At this time of year it’s nice to enjoy a few indulgences
At this time of year it’s nice to enjoy a few indulgences, those special treats to make Christmas really stand out from the everyday and humdrum. When it comes to food and drink, there are some great foodstuffs out there, lovingly created by expert producers.
A GOOD DELICATESSEN
I like to visit my delicatessen to see what they’ve got in stock for Christmas as, at this time of year they really push the boat out. If you don’t have a good deli on hand, then the joy of the Internet is that it’s now so easy to search and order online.
Forman’s wild smoked Scottish salmon, with its gamey flavour and distinctive dry texture is a firm favourite of mine – definitely one to treat yourself to.
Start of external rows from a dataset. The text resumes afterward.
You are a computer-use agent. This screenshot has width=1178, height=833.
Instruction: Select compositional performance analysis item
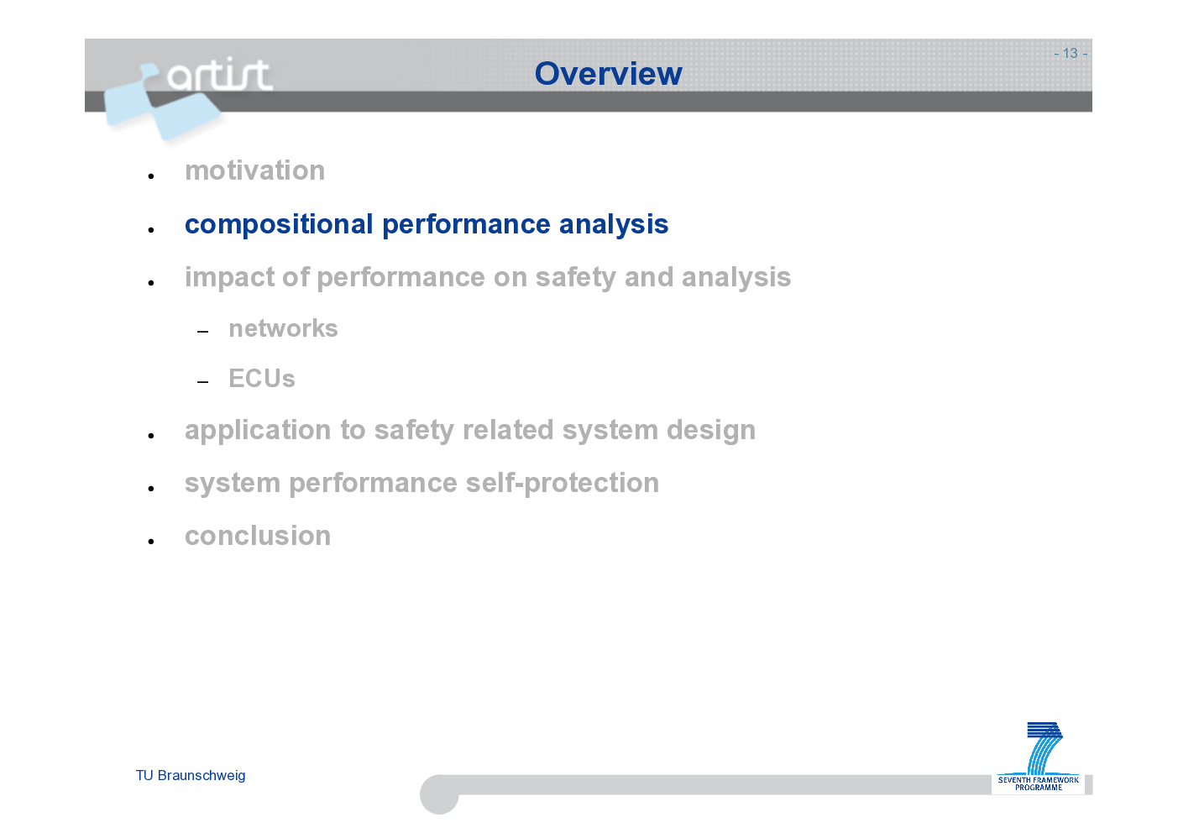[x=427, y=224]
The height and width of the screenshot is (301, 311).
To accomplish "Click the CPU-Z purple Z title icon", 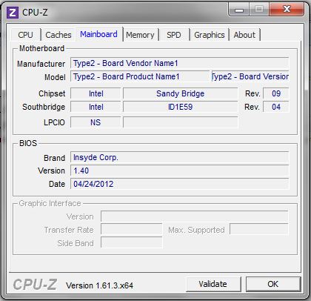I will pos(13,13).
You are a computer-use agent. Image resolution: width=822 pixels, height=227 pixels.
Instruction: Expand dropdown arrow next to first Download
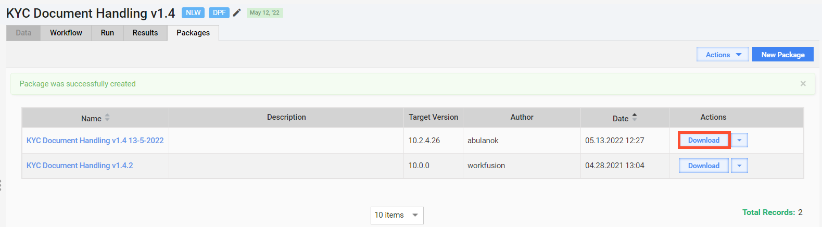(x=739, y=140)
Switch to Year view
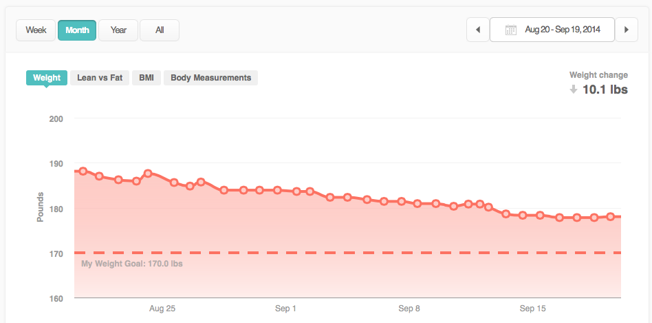 [x=118, y=30]
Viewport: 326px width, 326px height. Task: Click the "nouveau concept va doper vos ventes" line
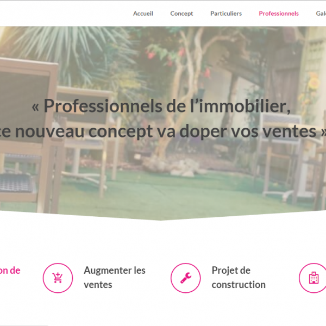tap(166, 131)
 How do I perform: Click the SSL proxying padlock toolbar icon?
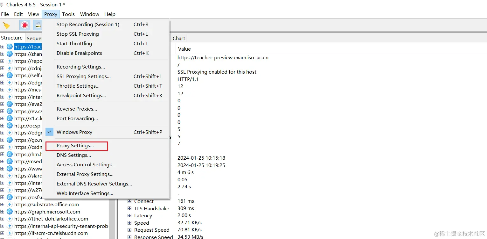38,25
Caviar, made from sturgeon roe, is probably the most famous food luxury there is. A much more affordable option I like is salmon roe. With its bright red colour and salty flavour, it makes an attractive garnish for canapés such as cream cheese on mini blinis, halved hard-boiled quail’s eggs or prawn cocktail on rye bread discs.
Spanish Iberico Ham
Another treat I’d recommend is Spanish Iberico ham. Made from a special breed of black-footed pigs that forage on acorns, this has a salty-sweetness to it which is absolutely delicious.
Baxter’s Potted Shrimps
A great British delicacy is Baxter’s Potted Shrimps: Tiny pots of sweet-fleshed brown shrimps preserved in spiced butter. To serve, simply bring them to room temperature then spread on freshly-made toast. Baxter’s have been producing potted shrimps caught in Morecambe Bay since 1799. I’ve visited them for myself and saw how carefully the staff there make their potted shrimps, using locally caught shrimps; they are certainly proud of what they make.
The Best Olive Oil
A good bottle of extra-virgin olive oil is always a pleasure to have in the kitchen. Just like fine wines, there are different flavours of olive oil according to which olive varieties have been used, when the olives are harvested and where it is made. Tuscan olive oils, for example, are famously peppery, while Spanish olive oils are often sweet and fruity. Delicatessens often offer a chance to sample olive oils before you buy them; tasting them is the best way of finding an olive oil that you enjoy.
Fresh truffles are a rare and expensive luxury, with the best restaurants in the world competing for supplies. A more economical way of adding that distinctive truffle flavour to dishes is to invest in a little bottle of truffle oil. Just a few drops added before serving give that lovely truffle lift to dishes such as fresh pasta with wild mushroom sauce, my Michelin-style Mashed Potatoes or a mushroom risotto.
With their brown, cracked caps, shiitake are easy to identify. Fresh shiitake are great in Oriental dishes, such as stir-fries. Dried shiitake, found in supermarkets or Chinese food shops, have a great meaty taste and are excellent in Chinese-style braised dishes.
With their unmistakeable, powerful fragrance and flavour, truffles are the most luxurious and expensive fungi. A good quality truffle oil is a simple way of adding a touch of their distinctive flavour to pasta dishes, risottos and sauces. Just add a few drops, as you don’t want to overdo it.